Design and validation of a robust multiplex polymerase chain reaction assay for MAT idiomorph within the Fusarium fujikuroi species complex

We discovered that published polymerase chain reaction (PCR) assays for determining mating type (MAT) idiomorph failed to genotype some of the Fusarium fujikuroi species complex (FFSC) isolates recovered from Mangifera indica (mango), Swietenia macrophylla (big-leaf mahogany), Annona muricata (soursop), Bursera sp., and Tabebuia sp. in Mexico. Thus, the primary objective of this study was to design and validate a robust multiplex PCR-based diagnostic for typing MAT within the FFSC. To accomplish this objective, we mined the MAT1-1 or MAT1-2 locus from the genomes of 60 FFSC isolates, representing 56 phylospecies, and from four species in its sister group, the F. nisikadoi species complex (FNSC). Bioinformatic searches were facilitated by targeting DNA lyase (SLA2) and apurinic endonuclease (APN1), the genes that flank the MAT locus in Fusarium. As expected, three genes were identified within MAT1-1 (MAT1-1-1, MAT1-1-2, and MAT1-1-3) and two in MAT1-2 (MAT1-2-1 and MAT1-2-9), using the ab initio prediction tool AUGUSTUS. Of the three multiplex PCR assays we designed and tested, the one targeting MAT1-1-2 and MAT1-2-1 successfully genotyped the entire 71-isolate validation panel, which included 56 FFSC and 4 FNSC phylospecies. By contrast, the published PCR assays we tested produced positive genotypes for only 46.5-59% of the 71-isolate validation panel, but only when they were run as a uniplex assay. Although only one-fifth of the FFSC/FNSC are known to reproduce sexually, our results suggest that if they possess a sexual cycle, it is heterothallic (self-sterile).

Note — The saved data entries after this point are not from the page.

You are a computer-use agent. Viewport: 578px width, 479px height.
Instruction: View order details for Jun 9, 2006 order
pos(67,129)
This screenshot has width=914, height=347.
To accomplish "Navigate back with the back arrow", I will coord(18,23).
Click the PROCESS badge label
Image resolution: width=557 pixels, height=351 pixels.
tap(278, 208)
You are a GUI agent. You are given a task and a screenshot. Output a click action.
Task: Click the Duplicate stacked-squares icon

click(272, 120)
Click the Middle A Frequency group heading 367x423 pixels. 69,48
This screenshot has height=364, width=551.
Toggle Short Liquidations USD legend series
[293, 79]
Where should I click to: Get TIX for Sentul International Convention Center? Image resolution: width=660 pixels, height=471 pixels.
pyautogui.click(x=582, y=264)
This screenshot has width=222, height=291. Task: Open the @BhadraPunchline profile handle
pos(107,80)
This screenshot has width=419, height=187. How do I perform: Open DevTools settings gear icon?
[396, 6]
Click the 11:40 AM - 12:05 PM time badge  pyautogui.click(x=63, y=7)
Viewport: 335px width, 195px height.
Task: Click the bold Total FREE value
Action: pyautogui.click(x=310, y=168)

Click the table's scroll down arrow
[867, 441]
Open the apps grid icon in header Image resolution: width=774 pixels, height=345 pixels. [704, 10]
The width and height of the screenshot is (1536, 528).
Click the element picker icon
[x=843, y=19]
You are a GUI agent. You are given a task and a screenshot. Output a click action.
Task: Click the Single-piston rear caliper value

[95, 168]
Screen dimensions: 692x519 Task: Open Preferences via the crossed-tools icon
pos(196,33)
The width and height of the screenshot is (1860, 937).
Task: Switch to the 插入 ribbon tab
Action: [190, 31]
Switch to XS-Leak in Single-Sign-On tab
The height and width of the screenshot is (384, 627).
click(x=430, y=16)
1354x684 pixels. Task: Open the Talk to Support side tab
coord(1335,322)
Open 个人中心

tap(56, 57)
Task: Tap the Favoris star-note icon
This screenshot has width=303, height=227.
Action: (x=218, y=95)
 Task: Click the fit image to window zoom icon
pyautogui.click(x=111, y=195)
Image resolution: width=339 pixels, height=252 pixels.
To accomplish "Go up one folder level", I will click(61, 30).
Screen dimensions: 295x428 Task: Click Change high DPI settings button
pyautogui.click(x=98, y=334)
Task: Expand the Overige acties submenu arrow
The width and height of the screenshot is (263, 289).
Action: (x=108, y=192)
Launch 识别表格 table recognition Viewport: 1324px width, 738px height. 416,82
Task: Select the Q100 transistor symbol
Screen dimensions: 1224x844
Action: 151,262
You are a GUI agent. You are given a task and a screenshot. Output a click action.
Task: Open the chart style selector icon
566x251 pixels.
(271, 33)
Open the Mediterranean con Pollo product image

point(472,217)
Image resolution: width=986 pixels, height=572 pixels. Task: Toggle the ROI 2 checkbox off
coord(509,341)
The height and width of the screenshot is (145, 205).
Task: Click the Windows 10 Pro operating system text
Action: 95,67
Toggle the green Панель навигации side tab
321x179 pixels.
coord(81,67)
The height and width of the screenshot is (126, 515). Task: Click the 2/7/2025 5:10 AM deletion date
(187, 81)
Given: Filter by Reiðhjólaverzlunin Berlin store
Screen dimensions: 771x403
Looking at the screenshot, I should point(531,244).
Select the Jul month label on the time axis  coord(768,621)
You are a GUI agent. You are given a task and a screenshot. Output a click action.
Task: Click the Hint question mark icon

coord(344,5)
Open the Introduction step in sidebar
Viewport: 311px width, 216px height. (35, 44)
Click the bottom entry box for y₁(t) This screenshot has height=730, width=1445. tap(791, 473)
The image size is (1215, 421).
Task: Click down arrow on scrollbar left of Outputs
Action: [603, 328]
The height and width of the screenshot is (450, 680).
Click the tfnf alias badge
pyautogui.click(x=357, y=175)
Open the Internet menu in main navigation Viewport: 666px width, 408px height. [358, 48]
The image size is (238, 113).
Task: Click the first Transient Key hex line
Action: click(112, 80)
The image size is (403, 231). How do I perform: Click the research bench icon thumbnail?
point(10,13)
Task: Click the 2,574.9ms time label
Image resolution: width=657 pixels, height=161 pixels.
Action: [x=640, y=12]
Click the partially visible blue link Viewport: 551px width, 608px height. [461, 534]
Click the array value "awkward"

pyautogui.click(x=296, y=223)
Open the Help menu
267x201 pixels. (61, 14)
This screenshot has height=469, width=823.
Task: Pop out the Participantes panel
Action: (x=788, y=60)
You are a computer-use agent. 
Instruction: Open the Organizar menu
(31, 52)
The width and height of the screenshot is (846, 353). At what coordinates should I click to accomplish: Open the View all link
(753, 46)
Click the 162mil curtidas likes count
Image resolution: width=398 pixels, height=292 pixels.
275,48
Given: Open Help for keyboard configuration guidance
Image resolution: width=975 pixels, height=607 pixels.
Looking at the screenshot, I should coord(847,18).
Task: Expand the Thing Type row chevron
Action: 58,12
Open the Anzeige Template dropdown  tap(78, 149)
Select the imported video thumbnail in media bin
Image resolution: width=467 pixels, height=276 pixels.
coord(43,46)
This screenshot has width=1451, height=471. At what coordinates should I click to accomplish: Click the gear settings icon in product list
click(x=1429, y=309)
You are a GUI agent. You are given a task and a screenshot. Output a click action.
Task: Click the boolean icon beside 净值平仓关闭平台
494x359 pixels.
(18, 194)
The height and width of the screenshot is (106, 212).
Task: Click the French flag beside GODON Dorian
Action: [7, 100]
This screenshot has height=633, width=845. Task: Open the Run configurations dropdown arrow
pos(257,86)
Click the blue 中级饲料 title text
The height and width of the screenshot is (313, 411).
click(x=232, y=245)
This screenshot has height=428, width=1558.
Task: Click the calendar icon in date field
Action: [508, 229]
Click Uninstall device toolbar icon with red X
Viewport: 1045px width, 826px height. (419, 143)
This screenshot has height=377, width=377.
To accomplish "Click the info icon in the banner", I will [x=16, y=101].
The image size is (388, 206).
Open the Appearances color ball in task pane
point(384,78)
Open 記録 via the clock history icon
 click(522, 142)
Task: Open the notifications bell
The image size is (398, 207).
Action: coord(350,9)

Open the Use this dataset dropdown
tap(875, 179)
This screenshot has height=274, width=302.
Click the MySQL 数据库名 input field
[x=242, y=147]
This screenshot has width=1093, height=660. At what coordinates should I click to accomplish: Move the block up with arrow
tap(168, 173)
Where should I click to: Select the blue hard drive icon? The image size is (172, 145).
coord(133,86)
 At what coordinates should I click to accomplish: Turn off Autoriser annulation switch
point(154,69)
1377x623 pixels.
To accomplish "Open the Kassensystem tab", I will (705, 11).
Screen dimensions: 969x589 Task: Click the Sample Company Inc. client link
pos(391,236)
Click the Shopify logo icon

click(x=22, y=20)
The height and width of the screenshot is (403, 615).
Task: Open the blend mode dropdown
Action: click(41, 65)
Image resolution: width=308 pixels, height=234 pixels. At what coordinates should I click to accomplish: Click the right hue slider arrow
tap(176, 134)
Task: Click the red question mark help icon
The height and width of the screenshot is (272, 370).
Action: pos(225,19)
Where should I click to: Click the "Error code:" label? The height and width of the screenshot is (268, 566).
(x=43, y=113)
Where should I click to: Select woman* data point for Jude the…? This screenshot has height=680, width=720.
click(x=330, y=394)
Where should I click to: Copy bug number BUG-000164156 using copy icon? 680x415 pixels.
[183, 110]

Genetic diversity of Fusarium mexicanum, causal agent of mango and big-leaf mahogany malformation in Mexico

In Mexico, Fusarium mexicanum has been reported causing mango malformation disease and big-leaf mahogany malformation disease. Our objective was to determine the genetic diversity of F. mexicanum isolates obtained from malformed big-leaf mahogany and mango trees, using an internal simple sequence repeat (ISSR) analysis. A total of 61 isolates of F. mexicanum, 32 from mango and 29 from big-leaf mahogany, were initially genotyped using fourteen ISSR primers. Data from five primers that produced the highest number of polymorphic bands were selected for further analysis. The primers generated 49 polymorphic bands (85.96%) from a total of 57 fragments ranging in size from 250 to 2800 bp, with an average of 11.4 bands per primer. An analysis of molecular variance (AMOVA) indicated that the variation within populations, isolates grouped by host and geographic origin, was significant (43%), followed by the variation between the big-leaf mahogany versus mango isolates (34%), while among populations the variation was the lowest (22%). The genetic fingerprints suggested that genetic variability of F. mexicanum populations are structured by the host of origin rather than the geographic region.